I have friends going to see him this weekend. They are experienced GSD people and have an active family and lots of property. Paws crossed for Sampson.


----------



## Holmeshx2

Oh I hope they want him that would be great!


----------



## Jax08

No longer listed on petfinder. Was he adopted today?


----------



## CampPappy

My friend just emailed me and said she call the shelter this morning to arrange to go see him. They told her he was 'gone'....she asked if that meant adopted and they said yes...
Anybody know anything more?


----------



## Myamom

I swear bandcsmom mentioned to me he was adopted.

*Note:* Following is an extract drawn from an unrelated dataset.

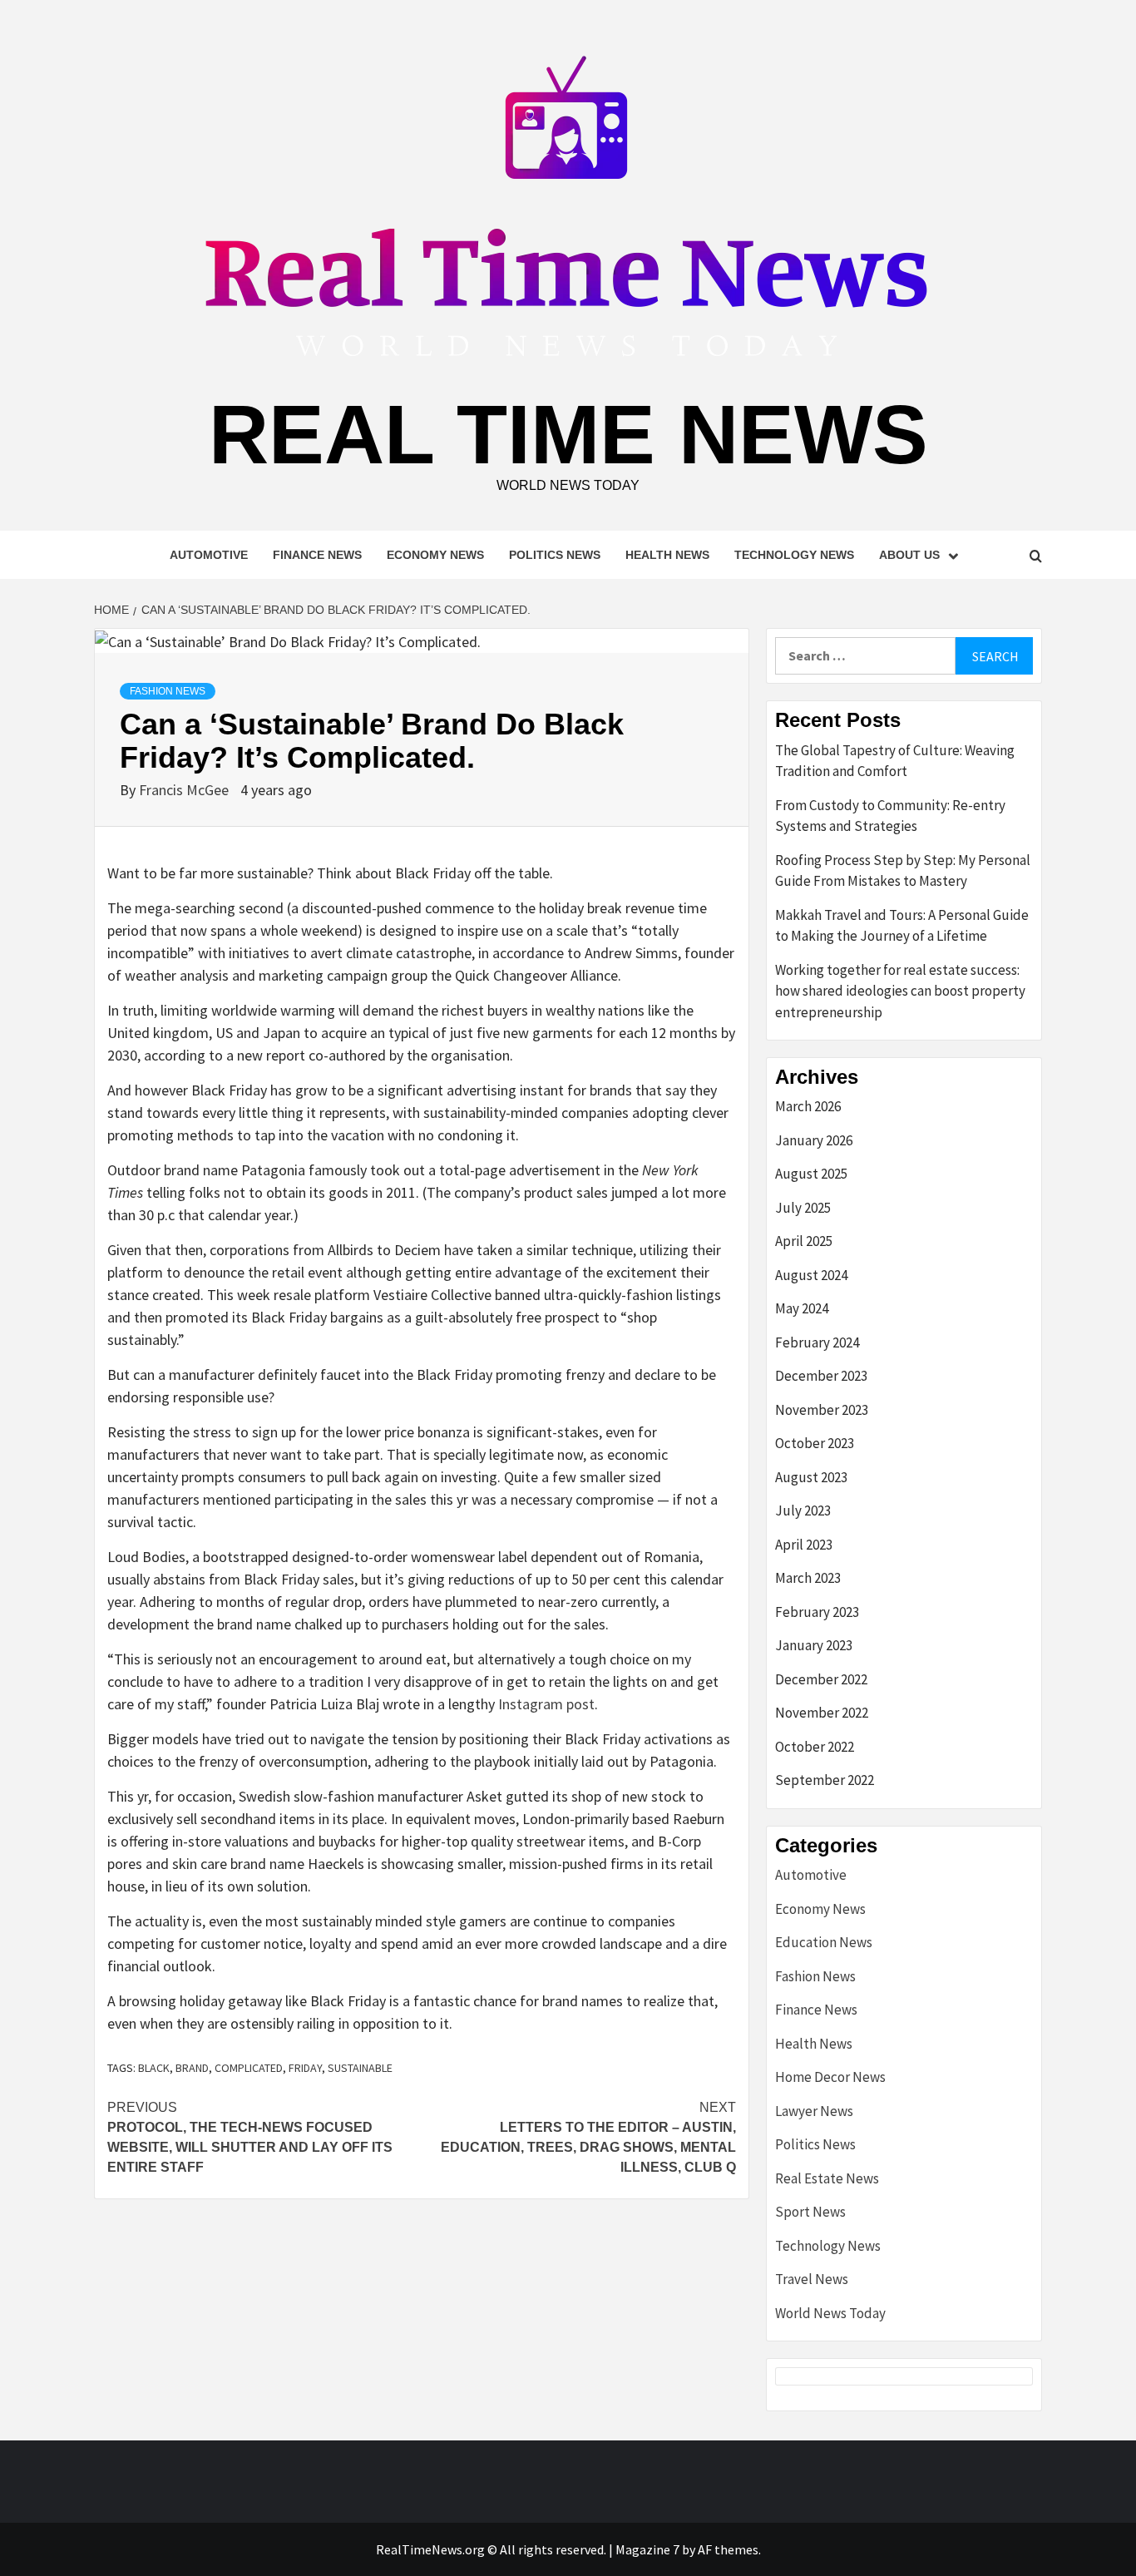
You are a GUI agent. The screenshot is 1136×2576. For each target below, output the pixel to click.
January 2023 (813, 1645)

I emailed her to update the thread.


----------



## Jax08

CampPappy - Did they tell your friends about the young gsd there?


----------



## CampPappy

Yes.....they felt he's a little too much for them and unknown with kids. They have two very young kids. They are actually adopting another dog that I emailed them about....trained, owner surrender...who was raised with kids. They had hoped to add Sampson to their family as well.


----------



## BandCsMom

So sorry everyone........I've been extremely busy lately. Sampson was adopted.


----------



## BandCsMom

How do I ask the Mods to move this thread?


----------



## Myamom

you have to hit the yellow stop sign shaped button on the left under your avatar


----------